Evaluation of energy correction algorithm for signals of PET in heavy-ion cancer therapy device
Niu, Xiaoyang,Yan, Junwei,Wang, Xiaohui,Yang, Haibo,Ke, Lingyun,Chen, Jinda,Du, Chengming,Zhang, Xiuling,Zhao, Chengxin,Kong, Jie,Su, Hong Korean Nuclear Society 2020 Nuclear Engineering and Technology Vol.52 No.1
In order to solve the contradiction between requirements of high sampling rate for acquiring accurate energy information of pulses and large amount of data to be processed timely, the method with an algorithm to correct errors caused by reducing the sampling rate is normally used in front-end read-out system, which is conductive to extract accurate energy information from digitized waveform of pulse.

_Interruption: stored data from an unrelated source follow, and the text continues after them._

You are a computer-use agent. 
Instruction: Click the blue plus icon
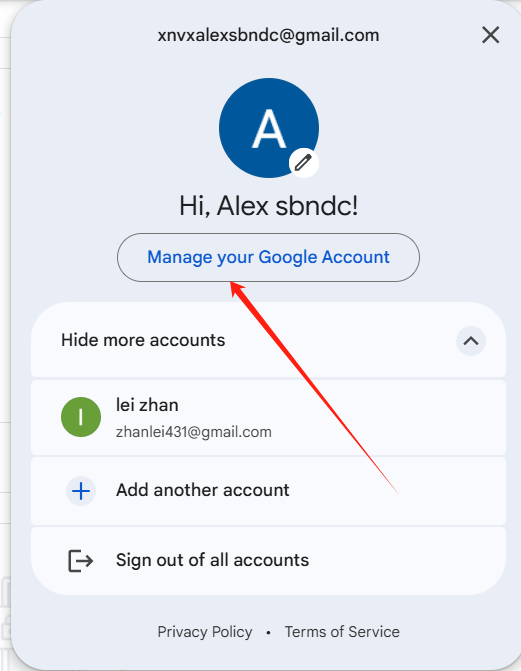click(x=81, y=491)
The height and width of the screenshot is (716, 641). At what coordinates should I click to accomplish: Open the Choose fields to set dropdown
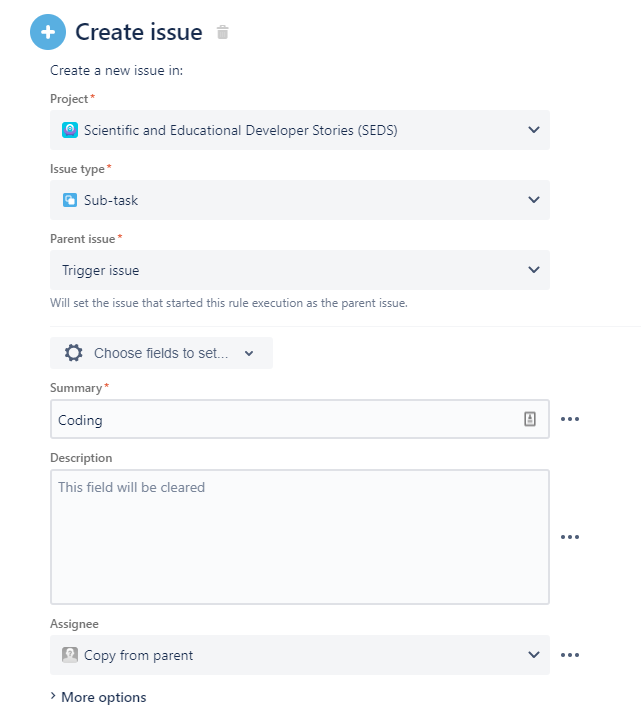click(x=161, y=353)
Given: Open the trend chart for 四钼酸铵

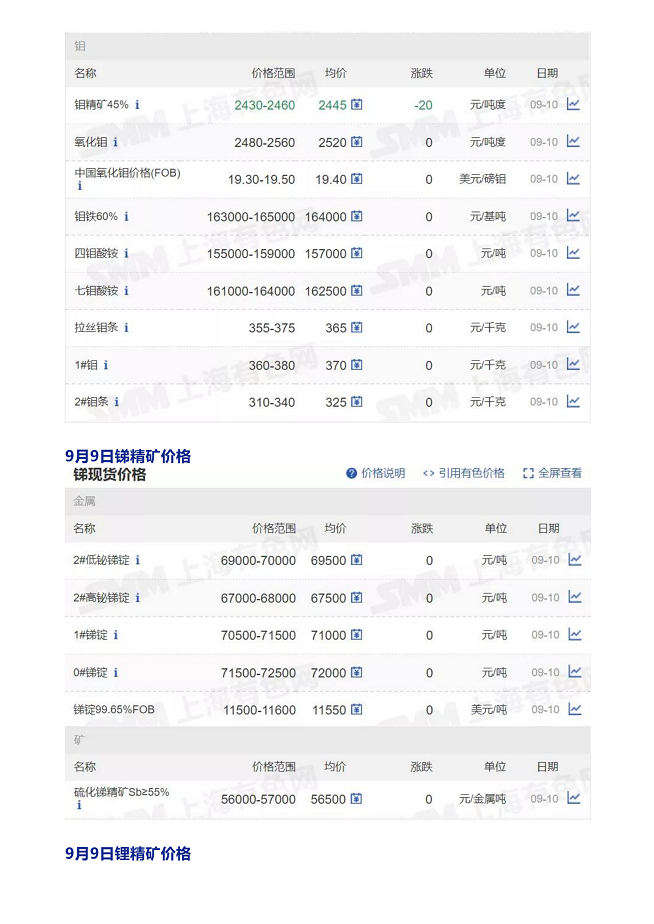Looking at the screenshot, I should click(x=573, y=253).
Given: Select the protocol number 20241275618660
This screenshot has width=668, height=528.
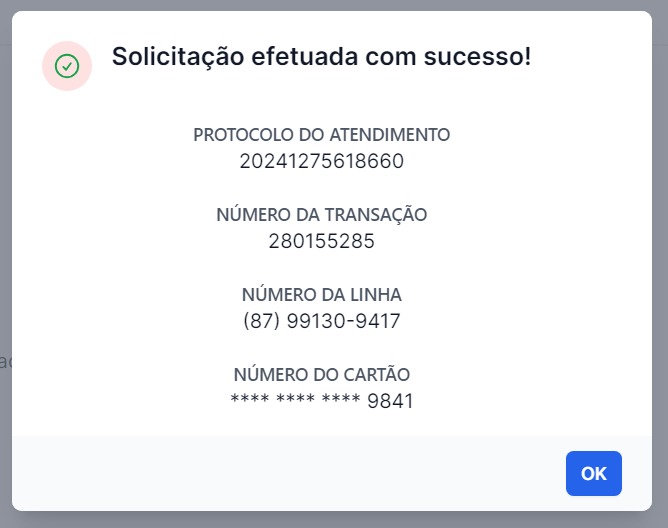Looking at the screenshot, I should pyautogui.click(x=321, y=161).
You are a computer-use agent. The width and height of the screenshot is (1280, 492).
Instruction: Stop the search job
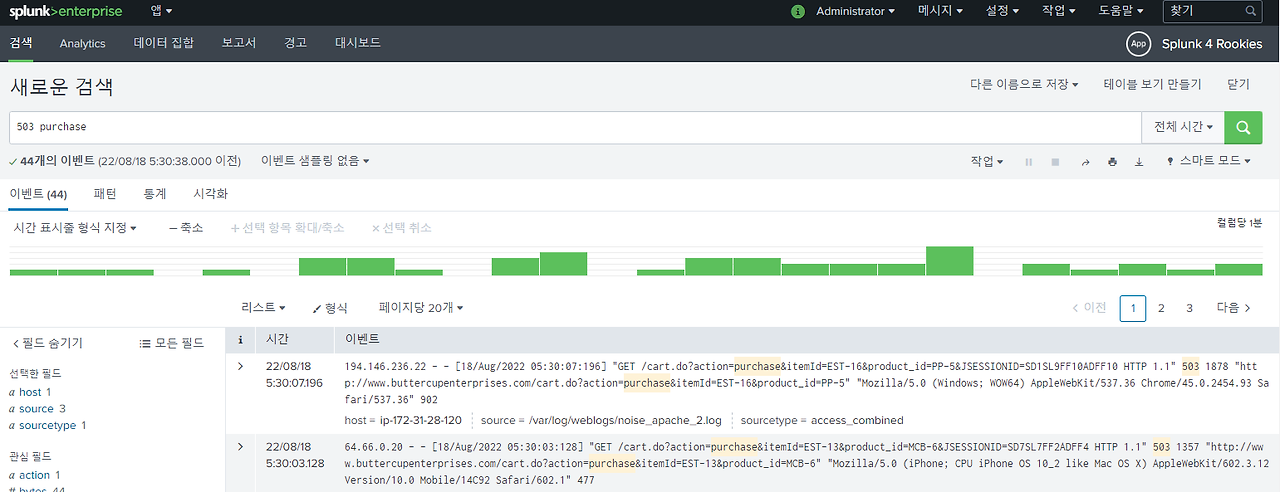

The functions and effects of algorithms, which mainly include polynomial fitting with different fitting times, double exponential function fitting under different sampling modes, and integral area algorithm, are analyzed and evaluated, and some meaningful results is presented in this paper. The algorithm described in the paper has been used preliminarily in a prototype system of Positron Emission Tomography (PET) for heavy-ion cancer therapy facility.